J.B. Colt Co. v. Britt

Decision Date25 July 1924
Docket Number11557.
Citation123 S.E. 845,129 S.C. 226
PartiesJ. B. COLT CO. v. BRITT.
CourtSouth Carolina Supreme Court

Appeal from Common Pleas Circuit Court of McCormick County; C.J Ramage, Special Judge.

Action by the J. B. Colt Company against T. J. Britt. From a judgment entered on a verdict directed for plaintiff defendant appeals. Affirmed.

R. J Southall, of McCormick, and J. Wm. Thurmond, of Edgefield, for appellant.

Ross & Owens, of McCormick, for respondent.

MARION J.

Action upon a written contract to recover the purchase price of a lighting plant. The circuit judge directed a verdict for the plaintiff, and from judgment thereon the defendant appeals.
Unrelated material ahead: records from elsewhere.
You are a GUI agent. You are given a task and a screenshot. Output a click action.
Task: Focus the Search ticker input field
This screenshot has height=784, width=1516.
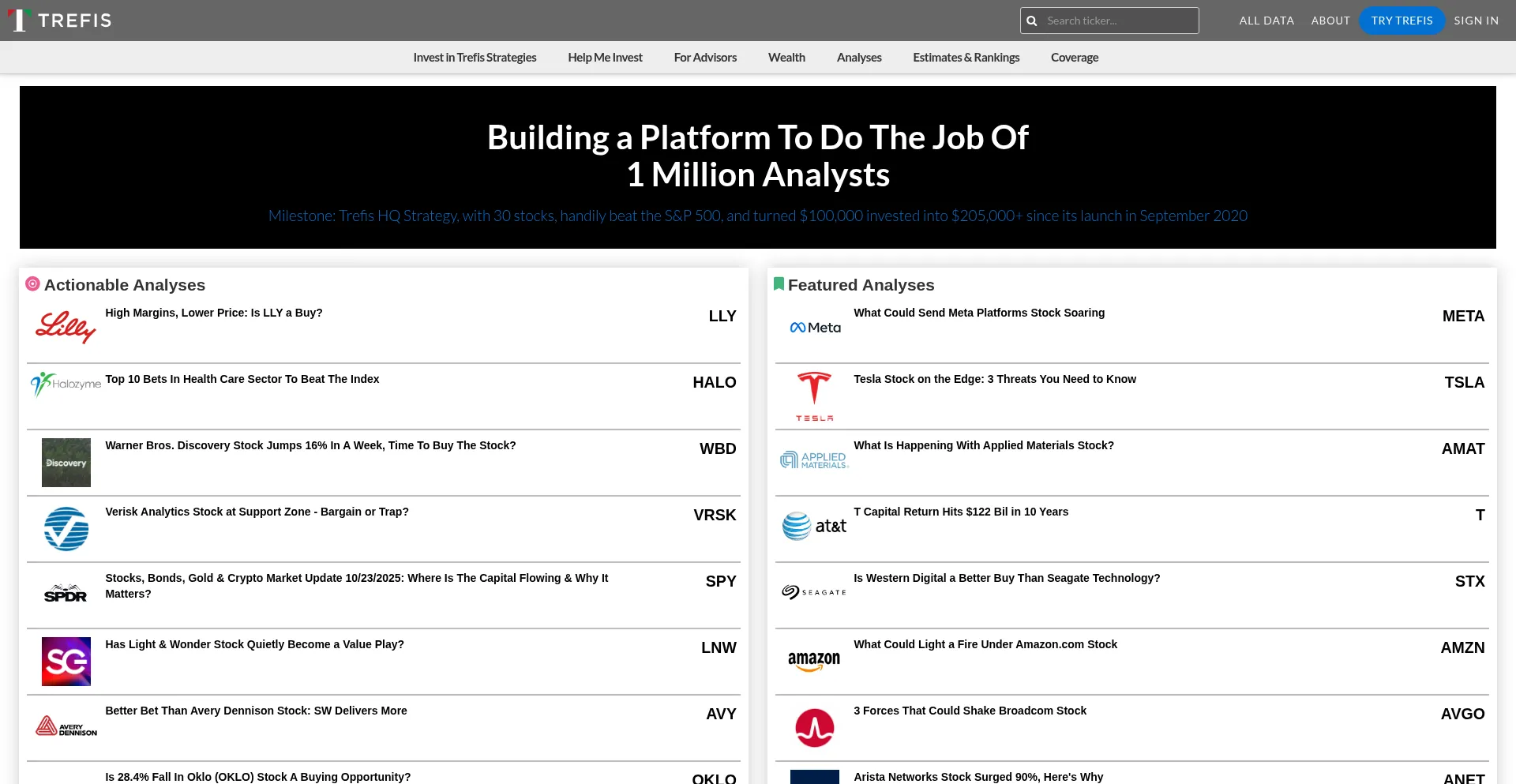tap(1120, 21)
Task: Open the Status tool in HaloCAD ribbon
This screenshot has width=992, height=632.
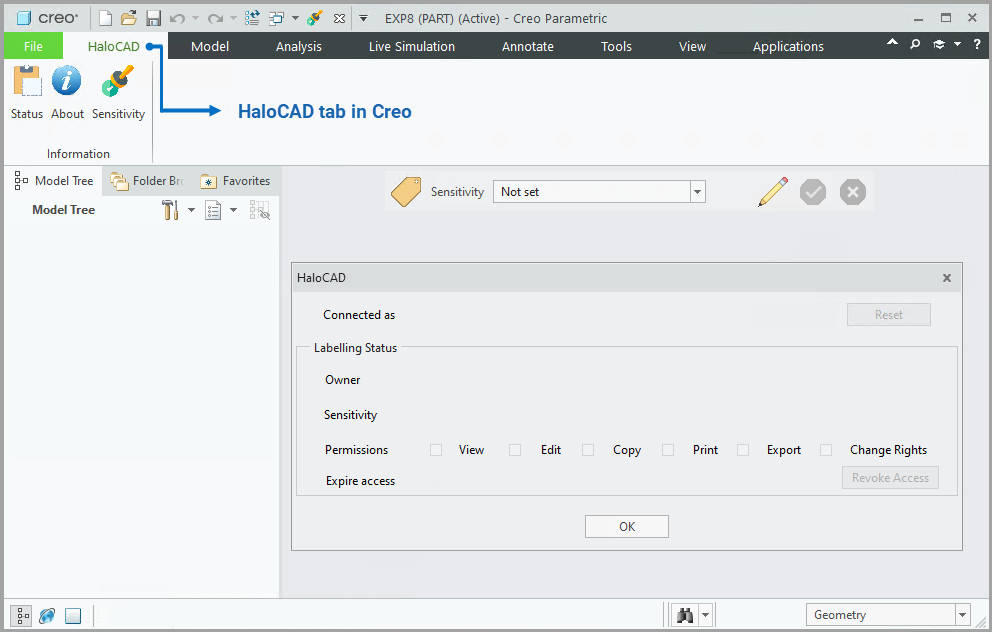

The case for the plaintiff is substantially this:

On May 13, 1918, the defendant at McCormick, S. C., signed a written order for a Colt carbide generator and certain appliances and fixtures, to be furnished by the plaintiff f. o. b. its factory at Newark, N. J., for a total purchase price of $232, payable upon the terms therein specified. The order was solicited by an agent of the plaintiff, who forwarded it to the home office of the plaintiff in New York, where it was duly accepted by the plaintiff on May 20, 1918. Under the same date, the plaintiff wrote defendant, advising that the order had been received, that it had been accepted "according to the conditions set forth therein," and that shipment would be made "according to the instructions on the contract." The order contained no condition or stipulation that the plaintiff was to undertake to install, or have installed, the apparatus to be furnished, but, among other stipulations, contained the following:

"This order shall become a contract between the purchaser and the company upon acceptance thereof in the space below by one of the officers of said company; it being understood that this instrument, upon such acceptance, covers all the agreements between the purchaser and the company, and that no agent or representative of the company has made any verbal agreements modifying or adding to the terms and conditions herein set forth. It is further understood that upon the acceptance of this order the contract so made cannot be cancelled or revoked by either party, nor may it be altered or modified by any agent of the company, or in any manner except by agreement in writing between the purchaser and the company acting by one of its officers."

The goods were shipped by plaintiff and were received by defendant, who at the time of the trial in October, 1923, had the boxes containing the equipment in his possession.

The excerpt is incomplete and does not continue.